# Work to be completed
Transcribe exactly the lines from the one containing "Instruction: Open the pipeline" through the end of the entries, including both the first and the last, and nothing else.

# Records to process
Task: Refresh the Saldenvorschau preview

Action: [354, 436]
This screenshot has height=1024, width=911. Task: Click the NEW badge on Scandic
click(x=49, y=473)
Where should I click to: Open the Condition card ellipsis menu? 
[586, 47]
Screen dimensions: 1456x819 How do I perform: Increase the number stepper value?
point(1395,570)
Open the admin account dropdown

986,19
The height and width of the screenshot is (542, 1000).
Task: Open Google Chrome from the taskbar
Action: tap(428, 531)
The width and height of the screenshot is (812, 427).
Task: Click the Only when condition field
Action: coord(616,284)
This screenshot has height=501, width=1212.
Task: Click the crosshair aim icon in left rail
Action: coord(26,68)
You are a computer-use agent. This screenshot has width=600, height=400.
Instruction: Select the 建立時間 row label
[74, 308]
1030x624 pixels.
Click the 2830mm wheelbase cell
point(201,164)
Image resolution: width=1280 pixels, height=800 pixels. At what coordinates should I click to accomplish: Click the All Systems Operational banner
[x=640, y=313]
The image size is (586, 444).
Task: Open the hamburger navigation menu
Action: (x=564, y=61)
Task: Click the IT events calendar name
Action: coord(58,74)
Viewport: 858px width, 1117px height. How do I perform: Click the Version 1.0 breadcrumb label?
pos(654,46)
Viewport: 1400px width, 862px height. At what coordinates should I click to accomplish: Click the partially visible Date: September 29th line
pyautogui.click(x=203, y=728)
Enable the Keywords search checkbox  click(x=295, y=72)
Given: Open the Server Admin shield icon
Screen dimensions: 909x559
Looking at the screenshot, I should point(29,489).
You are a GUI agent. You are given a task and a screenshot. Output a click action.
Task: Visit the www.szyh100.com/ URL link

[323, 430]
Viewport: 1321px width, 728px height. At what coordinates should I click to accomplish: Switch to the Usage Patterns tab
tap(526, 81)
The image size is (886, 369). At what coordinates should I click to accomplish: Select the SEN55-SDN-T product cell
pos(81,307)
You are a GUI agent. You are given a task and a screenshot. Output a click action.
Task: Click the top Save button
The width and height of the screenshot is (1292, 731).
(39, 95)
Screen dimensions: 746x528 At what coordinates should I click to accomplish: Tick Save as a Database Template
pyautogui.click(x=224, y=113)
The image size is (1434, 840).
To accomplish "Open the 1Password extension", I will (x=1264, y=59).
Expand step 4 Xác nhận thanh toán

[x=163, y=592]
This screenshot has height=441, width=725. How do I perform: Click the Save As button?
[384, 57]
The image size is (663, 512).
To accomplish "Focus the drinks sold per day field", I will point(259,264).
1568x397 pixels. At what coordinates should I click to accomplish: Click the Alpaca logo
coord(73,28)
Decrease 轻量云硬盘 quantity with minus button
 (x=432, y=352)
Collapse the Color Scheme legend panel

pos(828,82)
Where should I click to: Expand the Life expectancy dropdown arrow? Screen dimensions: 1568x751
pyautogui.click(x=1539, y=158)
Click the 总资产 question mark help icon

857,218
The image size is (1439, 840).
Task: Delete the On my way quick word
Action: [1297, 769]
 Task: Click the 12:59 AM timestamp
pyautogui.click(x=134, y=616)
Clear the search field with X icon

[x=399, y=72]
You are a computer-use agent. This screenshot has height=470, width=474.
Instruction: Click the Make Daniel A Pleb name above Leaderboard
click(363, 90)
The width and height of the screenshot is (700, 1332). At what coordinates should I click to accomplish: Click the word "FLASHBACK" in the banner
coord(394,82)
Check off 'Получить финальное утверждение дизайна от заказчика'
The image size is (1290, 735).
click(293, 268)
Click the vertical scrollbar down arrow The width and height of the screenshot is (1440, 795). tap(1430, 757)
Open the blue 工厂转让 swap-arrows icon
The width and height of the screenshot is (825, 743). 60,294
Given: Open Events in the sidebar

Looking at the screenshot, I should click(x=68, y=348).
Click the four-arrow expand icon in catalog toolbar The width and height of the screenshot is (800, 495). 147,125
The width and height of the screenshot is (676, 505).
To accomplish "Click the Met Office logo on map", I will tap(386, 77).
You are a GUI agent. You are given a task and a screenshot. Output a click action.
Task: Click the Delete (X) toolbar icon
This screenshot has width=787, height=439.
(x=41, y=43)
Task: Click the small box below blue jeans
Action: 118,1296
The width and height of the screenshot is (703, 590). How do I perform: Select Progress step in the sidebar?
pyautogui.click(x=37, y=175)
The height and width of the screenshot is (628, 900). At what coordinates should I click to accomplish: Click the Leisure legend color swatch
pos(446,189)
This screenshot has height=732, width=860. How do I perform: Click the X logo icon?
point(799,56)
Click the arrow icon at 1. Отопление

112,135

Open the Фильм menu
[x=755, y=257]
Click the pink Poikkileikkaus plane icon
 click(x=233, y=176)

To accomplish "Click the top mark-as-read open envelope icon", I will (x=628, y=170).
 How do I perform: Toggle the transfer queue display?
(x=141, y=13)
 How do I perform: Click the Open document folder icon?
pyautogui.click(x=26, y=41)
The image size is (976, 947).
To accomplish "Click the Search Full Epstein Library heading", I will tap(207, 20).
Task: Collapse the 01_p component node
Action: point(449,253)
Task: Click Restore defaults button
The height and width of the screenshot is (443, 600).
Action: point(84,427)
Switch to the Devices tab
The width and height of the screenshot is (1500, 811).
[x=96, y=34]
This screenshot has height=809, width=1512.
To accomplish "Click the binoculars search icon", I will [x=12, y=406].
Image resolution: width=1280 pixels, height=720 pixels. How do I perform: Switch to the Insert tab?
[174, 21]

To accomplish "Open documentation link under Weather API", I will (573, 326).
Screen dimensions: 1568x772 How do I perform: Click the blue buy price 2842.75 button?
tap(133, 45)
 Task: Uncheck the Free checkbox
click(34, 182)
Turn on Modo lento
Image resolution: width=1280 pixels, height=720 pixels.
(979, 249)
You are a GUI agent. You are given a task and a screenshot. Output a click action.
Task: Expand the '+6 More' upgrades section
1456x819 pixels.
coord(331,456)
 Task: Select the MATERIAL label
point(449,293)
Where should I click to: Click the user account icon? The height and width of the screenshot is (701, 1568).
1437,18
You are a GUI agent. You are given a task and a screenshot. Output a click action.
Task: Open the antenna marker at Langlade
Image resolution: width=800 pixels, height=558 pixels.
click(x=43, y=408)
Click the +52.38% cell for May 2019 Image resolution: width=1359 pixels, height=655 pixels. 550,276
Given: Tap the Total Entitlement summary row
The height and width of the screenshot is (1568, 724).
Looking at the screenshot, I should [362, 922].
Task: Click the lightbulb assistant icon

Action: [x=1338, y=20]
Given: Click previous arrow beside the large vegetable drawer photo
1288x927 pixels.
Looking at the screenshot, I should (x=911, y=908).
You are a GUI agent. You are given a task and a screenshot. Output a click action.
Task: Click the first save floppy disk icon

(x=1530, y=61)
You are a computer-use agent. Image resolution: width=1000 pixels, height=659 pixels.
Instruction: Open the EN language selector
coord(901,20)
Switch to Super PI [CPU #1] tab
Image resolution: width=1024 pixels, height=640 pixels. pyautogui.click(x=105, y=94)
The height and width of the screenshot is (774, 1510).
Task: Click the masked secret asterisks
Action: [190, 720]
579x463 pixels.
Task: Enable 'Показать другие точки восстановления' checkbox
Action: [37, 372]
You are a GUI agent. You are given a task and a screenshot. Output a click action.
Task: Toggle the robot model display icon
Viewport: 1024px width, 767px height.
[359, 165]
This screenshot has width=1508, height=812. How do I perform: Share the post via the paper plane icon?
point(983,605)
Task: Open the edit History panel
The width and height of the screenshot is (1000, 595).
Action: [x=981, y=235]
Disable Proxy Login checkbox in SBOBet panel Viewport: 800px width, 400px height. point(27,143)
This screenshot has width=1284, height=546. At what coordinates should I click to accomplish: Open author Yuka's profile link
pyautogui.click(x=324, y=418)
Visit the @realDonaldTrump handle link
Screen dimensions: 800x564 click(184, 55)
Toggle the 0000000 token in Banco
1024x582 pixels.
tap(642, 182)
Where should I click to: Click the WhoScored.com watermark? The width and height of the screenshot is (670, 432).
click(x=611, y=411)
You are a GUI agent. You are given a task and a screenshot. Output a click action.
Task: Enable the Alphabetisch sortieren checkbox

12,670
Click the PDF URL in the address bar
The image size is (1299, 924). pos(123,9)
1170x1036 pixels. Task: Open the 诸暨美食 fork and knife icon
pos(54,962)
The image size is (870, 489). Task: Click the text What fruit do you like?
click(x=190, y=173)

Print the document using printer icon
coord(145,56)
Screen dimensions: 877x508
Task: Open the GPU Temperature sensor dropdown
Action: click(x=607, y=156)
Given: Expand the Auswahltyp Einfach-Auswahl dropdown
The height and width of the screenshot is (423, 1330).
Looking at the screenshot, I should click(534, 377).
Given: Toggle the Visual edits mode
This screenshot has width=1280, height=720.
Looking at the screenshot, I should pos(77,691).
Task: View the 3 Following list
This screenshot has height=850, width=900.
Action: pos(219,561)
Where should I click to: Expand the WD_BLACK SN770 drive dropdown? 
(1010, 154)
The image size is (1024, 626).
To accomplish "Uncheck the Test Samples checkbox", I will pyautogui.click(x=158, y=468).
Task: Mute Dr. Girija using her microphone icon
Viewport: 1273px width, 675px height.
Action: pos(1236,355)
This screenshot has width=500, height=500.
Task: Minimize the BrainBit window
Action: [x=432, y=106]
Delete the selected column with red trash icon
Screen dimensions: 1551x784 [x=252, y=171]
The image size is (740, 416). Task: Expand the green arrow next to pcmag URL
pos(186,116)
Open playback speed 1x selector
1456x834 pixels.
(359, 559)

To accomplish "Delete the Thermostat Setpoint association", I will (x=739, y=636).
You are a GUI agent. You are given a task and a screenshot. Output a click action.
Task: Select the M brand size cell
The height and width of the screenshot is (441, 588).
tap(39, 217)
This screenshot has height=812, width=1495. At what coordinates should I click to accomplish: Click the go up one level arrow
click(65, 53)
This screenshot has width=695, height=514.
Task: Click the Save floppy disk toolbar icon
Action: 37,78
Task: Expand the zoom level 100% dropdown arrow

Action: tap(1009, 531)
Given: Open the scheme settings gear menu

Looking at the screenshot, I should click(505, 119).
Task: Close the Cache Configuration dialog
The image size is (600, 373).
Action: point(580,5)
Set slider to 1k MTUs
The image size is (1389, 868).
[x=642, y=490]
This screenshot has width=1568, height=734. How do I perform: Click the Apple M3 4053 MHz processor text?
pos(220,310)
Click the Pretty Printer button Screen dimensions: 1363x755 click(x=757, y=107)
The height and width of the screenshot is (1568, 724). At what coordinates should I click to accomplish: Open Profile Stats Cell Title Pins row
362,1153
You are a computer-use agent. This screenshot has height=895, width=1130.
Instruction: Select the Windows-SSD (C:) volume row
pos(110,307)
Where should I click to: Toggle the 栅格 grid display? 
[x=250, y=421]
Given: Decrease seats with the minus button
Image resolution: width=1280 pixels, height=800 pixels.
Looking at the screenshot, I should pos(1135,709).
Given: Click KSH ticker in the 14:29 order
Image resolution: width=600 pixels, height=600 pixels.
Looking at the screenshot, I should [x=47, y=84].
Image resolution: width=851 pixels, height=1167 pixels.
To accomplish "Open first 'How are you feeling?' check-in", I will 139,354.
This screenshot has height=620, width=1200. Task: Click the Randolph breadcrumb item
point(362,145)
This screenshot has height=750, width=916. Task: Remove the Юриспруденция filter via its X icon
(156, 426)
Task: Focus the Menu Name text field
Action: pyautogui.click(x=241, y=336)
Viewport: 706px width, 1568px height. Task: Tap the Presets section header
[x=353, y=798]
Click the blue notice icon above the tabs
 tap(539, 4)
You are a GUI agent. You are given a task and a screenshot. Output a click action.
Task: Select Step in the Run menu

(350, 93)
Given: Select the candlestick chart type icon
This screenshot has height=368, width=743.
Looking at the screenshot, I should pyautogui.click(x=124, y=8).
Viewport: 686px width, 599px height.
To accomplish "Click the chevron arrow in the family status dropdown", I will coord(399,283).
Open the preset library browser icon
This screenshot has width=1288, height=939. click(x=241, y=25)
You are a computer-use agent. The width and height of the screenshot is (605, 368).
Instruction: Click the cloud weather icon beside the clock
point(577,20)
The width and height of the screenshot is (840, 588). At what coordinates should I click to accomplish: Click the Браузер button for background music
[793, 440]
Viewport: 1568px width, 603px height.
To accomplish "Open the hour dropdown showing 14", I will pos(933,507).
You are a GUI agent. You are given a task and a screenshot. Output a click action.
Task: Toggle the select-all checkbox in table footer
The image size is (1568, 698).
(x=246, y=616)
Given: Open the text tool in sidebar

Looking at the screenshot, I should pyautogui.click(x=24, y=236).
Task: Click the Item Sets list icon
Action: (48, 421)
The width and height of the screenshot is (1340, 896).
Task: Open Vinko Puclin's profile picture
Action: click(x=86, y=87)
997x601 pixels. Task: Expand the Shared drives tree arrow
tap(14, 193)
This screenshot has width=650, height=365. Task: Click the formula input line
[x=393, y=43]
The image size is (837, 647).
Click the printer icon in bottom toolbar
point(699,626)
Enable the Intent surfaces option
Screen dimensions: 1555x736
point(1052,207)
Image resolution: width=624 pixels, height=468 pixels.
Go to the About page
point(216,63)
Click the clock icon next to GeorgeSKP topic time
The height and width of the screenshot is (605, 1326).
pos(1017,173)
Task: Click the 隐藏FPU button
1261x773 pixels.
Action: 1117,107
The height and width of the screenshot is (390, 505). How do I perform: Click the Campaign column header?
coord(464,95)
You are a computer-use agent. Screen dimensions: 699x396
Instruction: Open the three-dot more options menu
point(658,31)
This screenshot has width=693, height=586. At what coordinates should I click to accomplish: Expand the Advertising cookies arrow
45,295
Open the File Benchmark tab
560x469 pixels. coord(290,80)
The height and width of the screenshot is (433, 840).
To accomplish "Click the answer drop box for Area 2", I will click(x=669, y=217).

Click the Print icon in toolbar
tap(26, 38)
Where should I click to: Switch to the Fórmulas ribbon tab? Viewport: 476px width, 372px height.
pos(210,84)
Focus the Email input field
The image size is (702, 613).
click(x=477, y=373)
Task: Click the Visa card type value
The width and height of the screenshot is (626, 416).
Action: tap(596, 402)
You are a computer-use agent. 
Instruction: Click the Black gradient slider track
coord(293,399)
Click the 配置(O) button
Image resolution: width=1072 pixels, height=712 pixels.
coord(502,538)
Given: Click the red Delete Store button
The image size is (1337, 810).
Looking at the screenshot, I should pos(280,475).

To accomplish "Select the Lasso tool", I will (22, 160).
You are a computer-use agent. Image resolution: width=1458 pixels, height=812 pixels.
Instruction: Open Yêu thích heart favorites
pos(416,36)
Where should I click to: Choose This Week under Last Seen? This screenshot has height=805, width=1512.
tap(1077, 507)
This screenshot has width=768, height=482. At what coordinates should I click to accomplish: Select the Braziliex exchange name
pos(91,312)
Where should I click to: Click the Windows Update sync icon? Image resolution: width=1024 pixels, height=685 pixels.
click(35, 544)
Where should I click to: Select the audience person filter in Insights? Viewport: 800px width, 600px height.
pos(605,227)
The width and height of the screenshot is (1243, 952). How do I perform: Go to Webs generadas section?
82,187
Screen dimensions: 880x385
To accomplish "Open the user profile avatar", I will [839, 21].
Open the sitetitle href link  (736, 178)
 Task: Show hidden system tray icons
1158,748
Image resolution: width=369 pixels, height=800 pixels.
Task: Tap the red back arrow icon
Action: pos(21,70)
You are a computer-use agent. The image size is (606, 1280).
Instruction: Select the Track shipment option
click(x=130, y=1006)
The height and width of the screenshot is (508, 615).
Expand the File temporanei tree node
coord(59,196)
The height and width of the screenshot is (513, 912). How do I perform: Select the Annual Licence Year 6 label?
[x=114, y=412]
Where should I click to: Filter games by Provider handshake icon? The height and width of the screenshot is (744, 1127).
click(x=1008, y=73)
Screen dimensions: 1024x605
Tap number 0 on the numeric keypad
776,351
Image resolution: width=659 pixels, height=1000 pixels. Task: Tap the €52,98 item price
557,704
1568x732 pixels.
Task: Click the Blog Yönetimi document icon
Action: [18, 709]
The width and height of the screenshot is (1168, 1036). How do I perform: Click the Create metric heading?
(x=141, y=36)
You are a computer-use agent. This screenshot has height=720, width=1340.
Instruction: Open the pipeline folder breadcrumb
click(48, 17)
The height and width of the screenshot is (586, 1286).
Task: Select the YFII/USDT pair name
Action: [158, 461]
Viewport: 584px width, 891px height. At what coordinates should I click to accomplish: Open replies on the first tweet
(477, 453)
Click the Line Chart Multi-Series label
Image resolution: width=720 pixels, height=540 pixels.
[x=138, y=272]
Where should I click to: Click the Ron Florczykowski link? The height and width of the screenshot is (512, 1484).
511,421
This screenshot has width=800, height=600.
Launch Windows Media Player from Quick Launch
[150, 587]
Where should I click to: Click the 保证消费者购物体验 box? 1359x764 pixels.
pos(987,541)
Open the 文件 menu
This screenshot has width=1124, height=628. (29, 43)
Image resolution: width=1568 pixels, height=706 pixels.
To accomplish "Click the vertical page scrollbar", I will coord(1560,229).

# Response below
Instruction: Open the pipeline folder breadcrumb
click(48, 17)
The height and width of the screenshot is (586, 1286).
Task: Select the YFII/USDT pair name
Action: [158, 461]
Viewport: 584px width, 891px height. At what coordinates should I click to accomplish: Open replies on the first tweet
(477, 453)
Click the Line Chart Multi-Series label
Image resolution: width=720 pixels, height=540 pixels.
[x=138, y=272]
Where should I click to: Click the Ron Florczykowski link? The height and width of the screenshot is (512, 1484).
511,421
This screenshot has width=800, height=600.
Launch Windows Media Player from Quick Launch
[150, 587]
Where should I click to: Click the 保证消费者购物体验 box? 1359x764 pixels.
pos(987,541)
Open the 文件 menu
This screenshot has width=1124, height=628. (29, 43)
Image resolution: width=1568 pixels, height=706 pixels.
To accomplish "Click the vertical page scrollbar", I will coord(1560,229).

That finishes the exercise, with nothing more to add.